• Source document:
▶

It should be remembered that the words of this Prayer flowed from His lips in whom the Spirit dwelt without measure; that they were taught us by Him who, as the Divine Mediator between God and the soul, undertook both to present and answer our petitions; that they embody the great verities of our faith, and express the deepest need of the living soul--who can question, then, the devotional spirit of the Prayer, or, what should be the devout state of mind of him who breathes it?
But, perhaps, the truth most dear to the devout heart illustrated by these words is--the preciousness and power of prayer. The mention of this privilege can never be too frequent, nor can either its importance be too exaggerated, or its enforcement be too earnest. The prayer of faith is power with God--we might almost say, the only power that man has with Heaven. It is this simple yet mighty weapon in the hands of the weakest saint, the obscurest believer, which--we write it reverently--overcomes God. Thus did the angel of the covenant address the holy wrestler--"Your name shall be called no more Jacob, but Israel--for as a prince have you power with God and with men, and have prevailed."
In thus yielding to the power of prayer, Jehovah yields to Himself. It is His own power which He implants in the soul, that overcomes Him. Prayer is the breathing of the Spirit, it is the life of God in men, it is the divine nature in communion with the human. "Prayer, like Jonathan's chariot, returns not empty. Never was faithful prayer lost at sea. No merchant trades with such certainty as the praying saint. Some prayers, indeed, have a longer voyage than others; but then they return with the richer lading at last." Oh, the power with Jehovah of simple, childlike, believing prayer! That single word "Father!" lisped by a child, or uttered by a stammerer, exceeds the eloquence of the most persuasive oratory. It leaps into heaven, and draws back its richest treasures. "My prayer returned into my own bosom."

◀

Dataset entries
▶

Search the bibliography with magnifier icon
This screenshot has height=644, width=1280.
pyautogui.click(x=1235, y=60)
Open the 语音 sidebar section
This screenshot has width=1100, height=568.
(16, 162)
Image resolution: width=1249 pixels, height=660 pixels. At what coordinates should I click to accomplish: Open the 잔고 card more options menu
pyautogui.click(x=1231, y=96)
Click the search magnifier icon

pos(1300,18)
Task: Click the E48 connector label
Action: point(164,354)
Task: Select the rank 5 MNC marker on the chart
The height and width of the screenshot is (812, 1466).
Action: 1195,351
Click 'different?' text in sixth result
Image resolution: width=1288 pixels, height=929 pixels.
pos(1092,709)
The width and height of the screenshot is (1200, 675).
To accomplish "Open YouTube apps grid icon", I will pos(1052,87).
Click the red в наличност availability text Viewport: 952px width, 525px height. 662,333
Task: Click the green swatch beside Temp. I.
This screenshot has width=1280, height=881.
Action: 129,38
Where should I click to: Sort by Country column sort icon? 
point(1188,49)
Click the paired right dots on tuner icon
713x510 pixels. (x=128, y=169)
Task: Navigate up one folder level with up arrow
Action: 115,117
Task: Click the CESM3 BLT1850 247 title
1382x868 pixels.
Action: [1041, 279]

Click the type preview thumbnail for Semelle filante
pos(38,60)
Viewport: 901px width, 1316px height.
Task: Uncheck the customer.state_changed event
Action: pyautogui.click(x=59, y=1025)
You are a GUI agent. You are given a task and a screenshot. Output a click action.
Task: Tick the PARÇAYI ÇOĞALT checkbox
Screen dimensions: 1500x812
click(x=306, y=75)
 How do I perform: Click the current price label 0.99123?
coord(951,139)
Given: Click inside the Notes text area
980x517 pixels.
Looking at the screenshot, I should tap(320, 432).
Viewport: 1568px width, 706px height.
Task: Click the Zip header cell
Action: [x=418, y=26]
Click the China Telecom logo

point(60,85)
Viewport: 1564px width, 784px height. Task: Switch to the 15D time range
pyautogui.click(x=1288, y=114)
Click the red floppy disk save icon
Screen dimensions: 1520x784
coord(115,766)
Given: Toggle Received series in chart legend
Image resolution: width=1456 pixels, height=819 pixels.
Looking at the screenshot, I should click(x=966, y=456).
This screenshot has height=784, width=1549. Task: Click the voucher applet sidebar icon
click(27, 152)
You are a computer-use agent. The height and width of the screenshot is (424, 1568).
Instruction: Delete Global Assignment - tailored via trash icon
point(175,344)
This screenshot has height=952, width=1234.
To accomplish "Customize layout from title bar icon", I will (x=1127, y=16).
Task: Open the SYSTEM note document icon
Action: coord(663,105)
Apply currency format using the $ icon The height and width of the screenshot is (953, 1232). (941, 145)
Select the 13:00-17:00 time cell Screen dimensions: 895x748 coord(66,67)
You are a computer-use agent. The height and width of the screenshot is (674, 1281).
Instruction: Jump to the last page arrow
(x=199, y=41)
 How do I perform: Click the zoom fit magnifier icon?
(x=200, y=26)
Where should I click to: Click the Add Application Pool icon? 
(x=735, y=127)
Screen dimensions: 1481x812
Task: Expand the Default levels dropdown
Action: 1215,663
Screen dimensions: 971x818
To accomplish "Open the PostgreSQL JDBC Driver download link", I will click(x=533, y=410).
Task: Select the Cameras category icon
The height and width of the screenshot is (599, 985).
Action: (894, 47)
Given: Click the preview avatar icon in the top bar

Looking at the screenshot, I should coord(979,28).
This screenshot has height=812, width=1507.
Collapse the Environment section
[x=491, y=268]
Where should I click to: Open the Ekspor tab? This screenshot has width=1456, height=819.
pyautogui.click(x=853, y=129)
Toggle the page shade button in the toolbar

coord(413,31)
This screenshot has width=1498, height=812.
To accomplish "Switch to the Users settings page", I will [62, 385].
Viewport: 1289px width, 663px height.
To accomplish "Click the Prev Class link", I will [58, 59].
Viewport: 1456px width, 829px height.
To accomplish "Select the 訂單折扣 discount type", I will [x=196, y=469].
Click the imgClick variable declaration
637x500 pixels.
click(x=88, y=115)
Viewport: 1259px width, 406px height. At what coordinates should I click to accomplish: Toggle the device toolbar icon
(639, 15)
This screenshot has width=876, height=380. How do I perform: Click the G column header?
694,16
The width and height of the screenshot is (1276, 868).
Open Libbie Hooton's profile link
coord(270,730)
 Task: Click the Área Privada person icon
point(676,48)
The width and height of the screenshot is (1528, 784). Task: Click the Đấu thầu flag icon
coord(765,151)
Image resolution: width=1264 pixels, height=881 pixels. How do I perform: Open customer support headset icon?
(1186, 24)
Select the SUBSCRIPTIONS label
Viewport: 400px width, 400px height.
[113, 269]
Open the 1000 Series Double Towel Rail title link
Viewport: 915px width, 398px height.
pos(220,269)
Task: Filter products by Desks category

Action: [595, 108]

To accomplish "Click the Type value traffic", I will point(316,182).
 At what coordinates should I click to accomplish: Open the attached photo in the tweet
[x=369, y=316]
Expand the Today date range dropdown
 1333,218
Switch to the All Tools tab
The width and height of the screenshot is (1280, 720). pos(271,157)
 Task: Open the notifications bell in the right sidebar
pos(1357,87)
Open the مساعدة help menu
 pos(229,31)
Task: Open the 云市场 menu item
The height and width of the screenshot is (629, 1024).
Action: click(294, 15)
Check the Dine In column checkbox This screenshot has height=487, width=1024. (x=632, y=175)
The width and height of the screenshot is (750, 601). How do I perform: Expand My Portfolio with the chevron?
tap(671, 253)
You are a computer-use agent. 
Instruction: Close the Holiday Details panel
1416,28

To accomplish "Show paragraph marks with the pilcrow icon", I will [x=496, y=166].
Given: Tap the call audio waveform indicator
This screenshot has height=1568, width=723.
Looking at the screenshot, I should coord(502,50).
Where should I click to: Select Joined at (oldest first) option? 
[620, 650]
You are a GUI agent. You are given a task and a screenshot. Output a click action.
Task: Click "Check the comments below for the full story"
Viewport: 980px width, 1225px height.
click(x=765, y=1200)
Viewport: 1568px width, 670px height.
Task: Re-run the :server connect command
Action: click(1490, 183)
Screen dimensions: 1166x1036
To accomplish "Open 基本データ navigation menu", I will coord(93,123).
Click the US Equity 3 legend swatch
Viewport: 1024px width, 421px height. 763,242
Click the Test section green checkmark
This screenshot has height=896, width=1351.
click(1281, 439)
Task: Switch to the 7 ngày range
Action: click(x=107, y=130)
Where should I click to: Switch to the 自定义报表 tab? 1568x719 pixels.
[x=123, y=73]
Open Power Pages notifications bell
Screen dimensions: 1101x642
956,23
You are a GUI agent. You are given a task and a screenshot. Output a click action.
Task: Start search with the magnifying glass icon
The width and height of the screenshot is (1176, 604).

◀

• Exercises:
1. According to the passage on prayer, why does Jehovah yield to Himself when He yields to the power of prayer?
2. In the dataset entries, write out the lines starting at the line that contains "Click the type preview" and ending at the line that contains "coord(951,139)".

• Written responses:
1. Jehovah yields to Himself because the power that overcomes Him in prayer is His own power, which He implants in the soul. The passage describes prayer as the breathing of the Spirit and the life of God in men.

2.
Click the type preview thumbnail for Semelle filante
pos(38,60)
Viewport: 901px width, 1316px height.
Task: Uncheck the customer.state_changed event
Action: pyautogui.click(x=59, y=1025)
You are a GUI agent. You are given a task and a screenshot. Output a click action.
Task: Tick the PARÇAYI ÇOĞALT checkbox
Screen dimensions: 1500x812
click(x=306, y=75)
 How do I perform: Click the current price label 0.99123?
coord(951,139)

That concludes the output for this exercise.